Activity
Restate verbatim the span of lines below between the line with "The image size is (1008, 2111)." and the line with "Image resolution: width=800", including those two lines, and only that span.

Entries provided
::::
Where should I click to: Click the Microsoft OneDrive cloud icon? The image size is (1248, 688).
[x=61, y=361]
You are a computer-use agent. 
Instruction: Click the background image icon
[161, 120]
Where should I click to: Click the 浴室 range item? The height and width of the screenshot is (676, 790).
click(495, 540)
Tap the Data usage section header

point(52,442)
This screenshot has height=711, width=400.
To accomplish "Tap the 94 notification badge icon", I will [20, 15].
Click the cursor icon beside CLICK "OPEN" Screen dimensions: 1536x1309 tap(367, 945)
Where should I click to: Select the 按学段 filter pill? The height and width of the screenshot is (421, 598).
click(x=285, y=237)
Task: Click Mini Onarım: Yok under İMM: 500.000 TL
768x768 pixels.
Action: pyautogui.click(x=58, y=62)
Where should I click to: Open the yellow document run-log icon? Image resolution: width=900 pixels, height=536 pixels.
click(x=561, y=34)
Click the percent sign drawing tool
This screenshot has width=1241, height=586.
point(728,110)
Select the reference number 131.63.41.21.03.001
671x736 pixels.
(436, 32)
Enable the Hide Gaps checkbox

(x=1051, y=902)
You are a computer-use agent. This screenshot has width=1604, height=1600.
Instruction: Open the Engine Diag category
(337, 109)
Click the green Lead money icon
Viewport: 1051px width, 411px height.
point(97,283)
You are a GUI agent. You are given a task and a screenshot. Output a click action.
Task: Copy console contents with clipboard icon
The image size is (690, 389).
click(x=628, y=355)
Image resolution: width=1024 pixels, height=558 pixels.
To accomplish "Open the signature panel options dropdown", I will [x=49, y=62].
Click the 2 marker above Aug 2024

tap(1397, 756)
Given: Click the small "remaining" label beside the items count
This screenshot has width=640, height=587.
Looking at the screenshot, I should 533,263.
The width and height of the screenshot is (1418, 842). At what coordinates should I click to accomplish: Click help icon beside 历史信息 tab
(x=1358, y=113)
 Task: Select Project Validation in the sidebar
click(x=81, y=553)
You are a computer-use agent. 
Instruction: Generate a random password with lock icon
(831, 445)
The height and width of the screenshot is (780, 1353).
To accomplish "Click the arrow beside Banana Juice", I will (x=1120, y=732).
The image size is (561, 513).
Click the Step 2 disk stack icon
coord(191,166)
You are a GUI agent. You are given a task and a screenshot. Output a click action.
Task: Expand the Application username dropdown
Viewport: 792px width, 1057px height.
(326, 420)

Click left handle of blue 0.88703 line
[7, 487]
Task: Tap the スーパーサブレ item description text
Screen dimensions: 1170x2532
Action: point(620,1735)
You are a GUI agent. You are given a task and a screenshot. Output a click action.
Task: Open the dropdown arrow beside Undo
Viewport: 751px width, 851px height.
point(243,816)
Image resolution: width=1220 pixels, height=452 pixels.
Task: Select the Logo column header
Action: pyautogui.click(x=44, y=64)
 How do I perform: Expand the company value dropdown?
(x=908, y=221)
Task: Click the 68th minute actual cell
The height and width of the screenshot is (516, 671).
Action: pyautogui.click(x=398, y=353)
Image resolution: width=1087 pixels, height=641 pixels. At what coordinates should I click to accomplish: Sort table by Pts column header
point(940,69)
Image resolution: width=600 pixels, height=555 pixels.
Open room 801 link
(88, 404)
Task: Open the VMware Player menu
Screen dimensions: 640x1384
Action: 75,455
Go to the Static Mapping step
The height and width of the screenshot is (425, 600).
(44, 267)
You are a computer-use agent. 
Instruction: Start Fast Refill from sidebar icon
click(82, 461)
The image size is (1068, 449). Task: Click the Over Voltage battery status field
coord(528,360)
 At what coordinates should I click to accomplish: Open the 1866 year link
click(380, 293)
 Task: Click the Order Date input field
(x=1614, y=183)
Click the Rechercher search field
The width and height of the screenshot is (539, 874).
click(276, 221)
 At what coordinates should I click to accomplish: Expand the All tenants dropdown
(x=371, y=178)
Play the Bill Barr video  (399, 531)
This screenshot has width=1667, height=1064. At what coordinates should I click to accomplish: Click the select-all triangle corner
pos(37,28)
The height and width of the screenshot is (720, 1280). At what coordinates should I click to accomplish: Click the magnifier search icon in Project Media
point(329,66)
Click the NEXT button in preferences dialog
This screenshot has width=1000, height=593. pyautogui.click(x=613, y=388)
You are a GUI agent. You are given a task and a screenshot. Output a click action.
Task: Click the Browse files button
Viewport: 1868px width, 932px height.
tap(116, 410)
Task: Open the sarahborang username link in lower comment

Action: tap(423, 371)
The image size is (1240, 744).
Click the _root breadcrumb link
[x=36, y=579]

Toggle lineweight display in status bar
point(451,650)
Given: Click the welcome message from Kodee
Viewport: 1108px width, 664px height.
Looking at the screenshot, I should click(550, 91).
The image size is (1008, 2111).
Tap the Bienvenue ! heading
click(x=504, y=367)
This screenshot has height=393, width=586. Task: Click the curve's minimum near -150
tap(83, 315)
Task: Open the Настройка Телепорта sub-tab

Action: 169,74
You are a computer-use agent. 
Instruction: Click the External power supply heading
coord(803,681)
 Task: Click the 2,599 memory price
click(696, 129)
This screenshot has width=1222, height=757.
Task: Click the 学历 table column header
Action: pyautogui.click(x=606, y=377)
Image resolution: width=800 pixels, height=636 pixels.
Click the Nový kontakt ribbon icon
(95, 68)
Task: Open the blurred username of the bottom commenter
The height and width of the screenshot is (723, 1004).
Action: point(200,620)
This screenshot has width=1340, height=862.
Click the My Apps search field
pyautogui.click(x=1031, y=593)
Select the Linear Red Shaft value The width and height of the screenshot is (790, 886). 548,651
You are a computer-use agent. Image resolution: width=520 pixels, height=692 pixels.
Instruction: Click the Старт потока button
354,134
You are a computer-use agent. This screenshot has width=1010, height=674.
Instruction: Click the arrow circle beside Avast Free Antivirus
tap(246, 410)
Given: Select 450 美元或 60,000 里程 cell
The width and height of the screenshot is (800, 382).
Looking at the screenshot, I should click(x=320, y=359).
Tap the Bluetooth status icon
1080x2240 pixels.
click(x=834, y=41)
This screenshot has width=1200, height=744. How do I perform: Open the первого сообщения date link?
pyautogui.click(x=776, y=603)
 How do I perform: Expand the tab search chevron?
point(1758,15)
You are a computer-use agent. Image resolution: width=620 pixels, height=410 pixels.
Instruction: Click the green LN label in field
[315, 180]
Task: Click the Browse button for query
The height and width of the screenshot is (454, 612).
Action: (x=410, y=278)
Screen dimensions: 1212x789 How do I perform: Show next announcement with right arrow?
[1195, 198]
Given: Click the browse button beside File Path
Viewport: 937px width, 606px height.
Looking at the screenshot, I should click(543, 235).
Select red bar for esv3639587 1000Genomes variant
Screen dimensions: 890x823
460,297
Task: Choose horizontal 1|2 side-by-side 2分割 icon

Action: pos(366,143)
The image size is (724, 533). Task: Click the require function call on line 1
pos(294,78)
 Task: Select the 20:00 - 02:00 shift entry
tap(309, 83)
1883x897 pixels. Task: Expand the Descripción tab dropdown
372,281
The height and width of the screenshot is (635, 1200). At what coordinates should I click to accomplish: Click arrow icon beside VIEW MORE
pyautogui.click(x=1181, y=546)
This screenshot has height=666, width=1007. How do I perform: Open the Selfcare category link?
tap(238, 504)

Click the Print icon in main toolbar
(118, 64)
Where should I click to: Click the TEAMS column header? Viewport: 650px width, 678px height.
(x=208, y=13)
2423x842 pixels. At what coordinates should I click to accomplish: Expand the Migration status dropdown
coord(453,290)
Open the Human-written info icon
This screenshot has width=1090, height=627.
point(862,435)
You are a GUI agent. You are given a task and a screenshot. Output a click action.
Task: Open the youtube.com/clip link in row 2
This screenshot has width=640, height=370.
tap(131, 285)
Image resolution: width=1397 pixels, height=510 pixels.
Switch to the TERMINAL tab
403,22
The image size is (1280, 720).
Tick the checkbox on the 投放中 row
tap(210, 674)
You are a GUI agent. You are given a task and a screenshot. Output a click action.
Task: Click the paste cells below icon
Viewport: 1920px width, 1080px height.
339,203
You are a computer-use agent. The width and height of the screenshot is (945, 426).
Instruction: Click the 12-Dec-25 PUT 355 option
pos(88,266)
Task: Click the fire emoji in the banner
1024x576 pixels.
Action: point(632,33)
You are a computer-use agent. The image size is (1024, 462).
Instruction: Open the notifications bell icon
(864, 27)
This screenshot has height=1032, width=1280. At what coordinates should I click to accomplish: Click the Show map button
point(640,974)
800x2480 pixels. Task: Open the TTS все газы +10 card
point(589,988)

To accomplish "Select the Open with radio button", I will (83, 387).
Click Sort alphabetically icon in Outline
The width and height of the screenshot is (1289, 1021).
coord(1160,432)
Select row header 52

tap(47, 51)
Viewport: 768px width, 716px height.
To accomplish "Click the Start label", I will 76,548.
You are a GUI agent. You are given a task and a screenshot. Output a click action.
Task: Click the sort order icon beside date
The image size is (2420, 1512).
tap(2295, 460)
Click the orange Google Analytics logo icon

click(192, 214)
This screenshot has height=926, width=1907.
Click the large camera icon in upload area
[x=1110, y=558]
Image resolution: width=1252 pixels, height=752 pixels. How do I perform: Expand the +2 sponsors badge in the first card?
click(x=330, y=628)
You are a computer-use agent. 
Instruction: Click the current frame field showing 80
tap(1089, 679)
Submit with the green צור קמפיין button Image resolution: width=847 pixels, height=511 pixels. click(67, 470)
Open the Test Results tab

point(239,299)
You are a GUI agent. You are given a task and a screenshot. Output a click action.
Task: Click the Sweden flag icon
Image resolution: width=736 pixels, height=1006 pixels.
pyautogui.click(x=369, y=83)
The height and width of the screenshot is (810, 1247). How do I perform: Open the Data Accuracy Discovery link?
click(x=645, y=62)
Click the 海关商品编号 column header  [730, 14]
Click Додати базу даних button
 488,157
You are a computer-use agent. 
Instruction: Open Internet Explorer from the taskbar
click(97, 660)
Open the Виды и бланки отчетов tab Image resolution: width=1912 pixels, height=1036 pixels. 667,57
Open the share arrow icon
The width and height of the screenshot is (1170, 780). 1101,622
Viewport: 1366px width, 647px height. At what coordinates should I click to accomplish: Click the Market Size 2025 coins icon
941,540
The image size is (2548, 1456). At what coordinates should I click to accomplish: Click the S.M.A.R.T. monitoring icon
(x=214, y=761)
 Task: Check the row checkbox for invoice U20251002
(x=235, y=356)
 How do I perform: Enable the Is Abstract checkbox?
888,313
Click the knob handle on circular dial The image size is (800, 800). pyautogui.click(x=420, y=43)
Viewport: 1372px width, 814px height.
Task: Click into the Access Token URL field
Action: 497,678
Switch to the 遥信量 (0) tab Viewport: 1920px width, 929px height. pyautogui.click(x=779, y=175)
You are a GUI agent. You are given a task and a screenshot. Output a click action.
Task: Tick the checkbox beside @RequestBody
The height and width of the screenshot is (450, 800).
::::
Solution for this task
The image size is (1008, 2111).
Tap the Bienvenue ! heading
click(x=504, y=367)
This screenshot has height=393, width=586. Task: Click the curve's minimum near -150
tap(83, 315)
Task: Open the Настройка Телепорта sub-tab

Action: 169,74
You are a computer-use agent. 
Instruction: Click the External power supply heading
coord(803,681)
 Task: Click the 2,599 memory price
click(696, 129)
This screenshot has width=1222, height=757.
Task: Click the 学历 table column header
Action: pyautogui.click(x=606, y=377)
Image resolution: width=800 pixels, height=636 pixels.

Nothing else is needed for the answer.